No pictures belong in the copy. Reproduce exactly the lines beginning at the line containing "This screenshot has" and continuing to the end of the entries below.

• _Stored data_
━━━━

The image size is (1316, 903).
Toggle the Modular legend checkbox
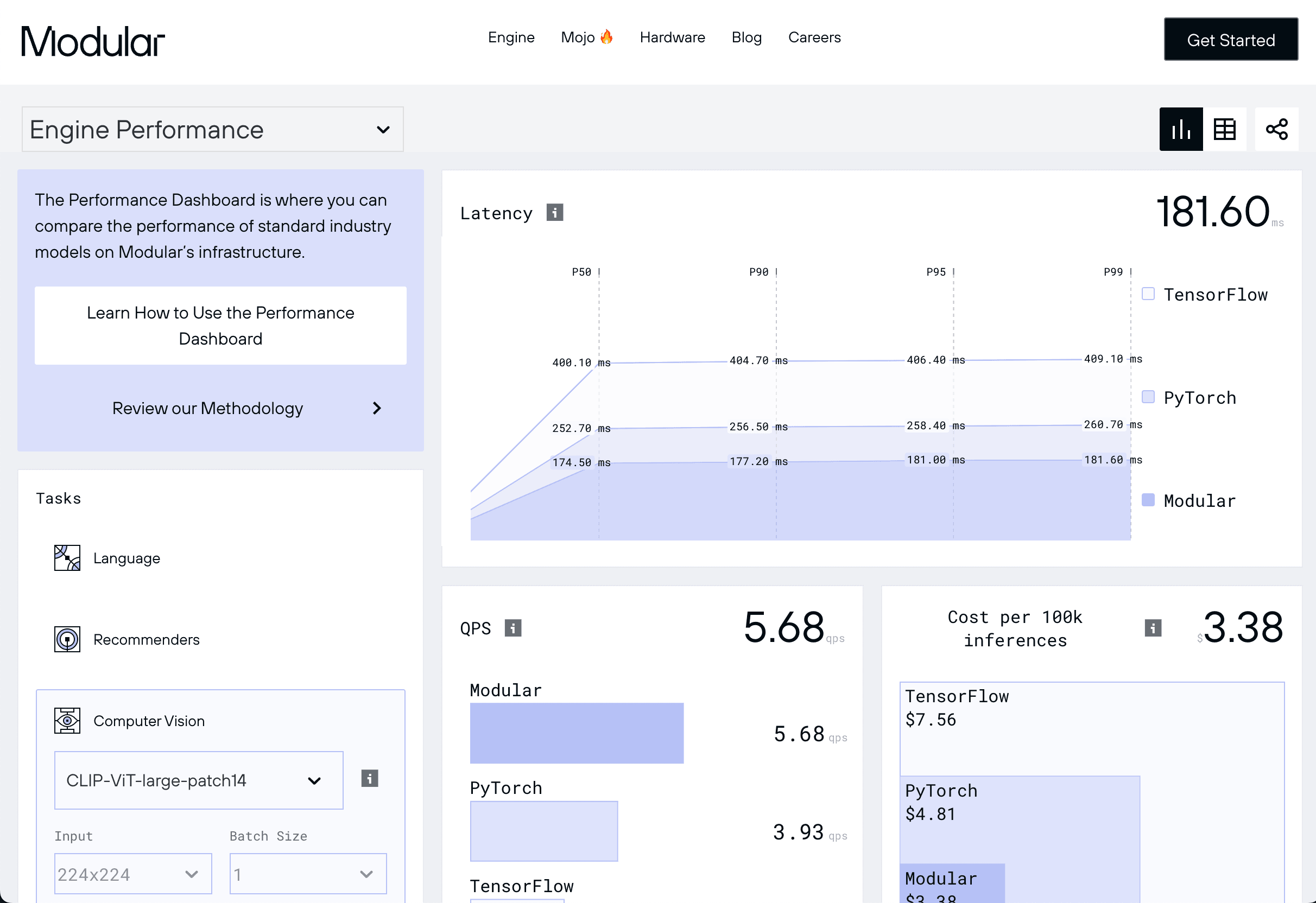click(1148, 500)
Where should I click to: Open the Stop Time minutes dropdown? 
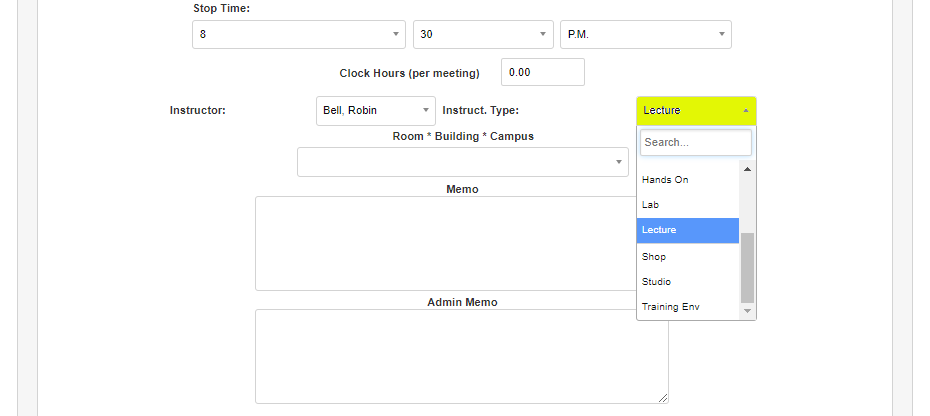coord(483,34)
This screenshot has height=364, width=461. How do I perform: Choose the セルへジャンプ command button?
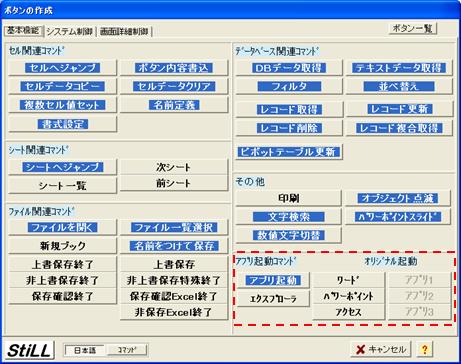point(63,68)
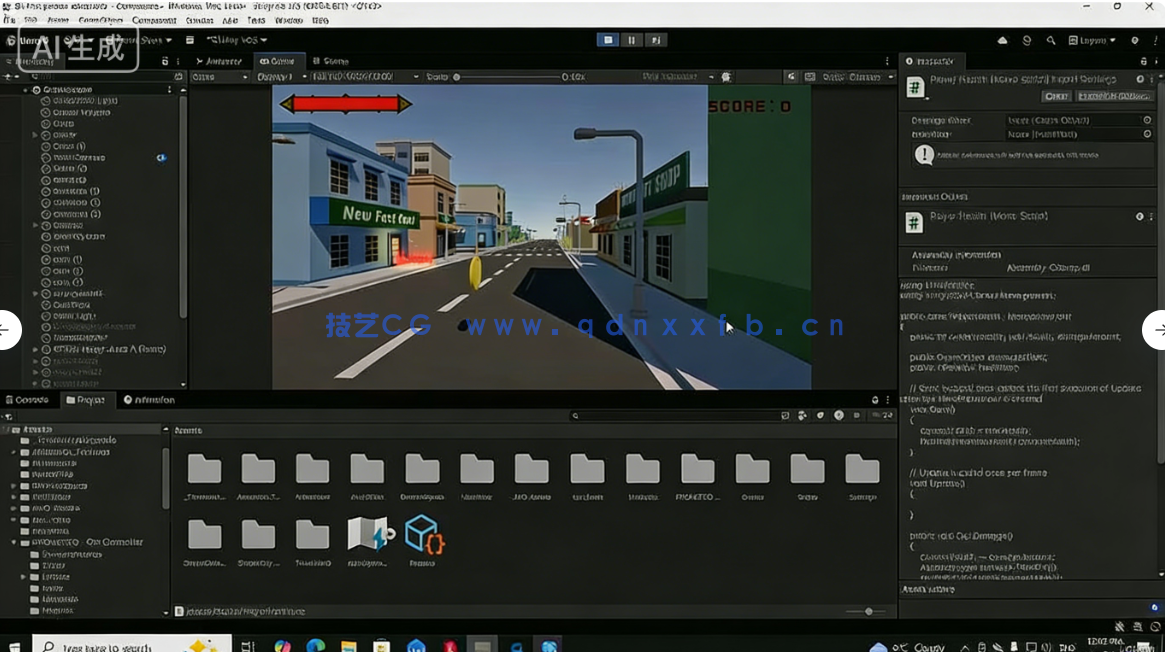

━━━━

• _WRITTEN SOLUTION_
This screenshot has height=364, width=461. How do I perform: Choose the セルへジャンプ command button?
point(63,68)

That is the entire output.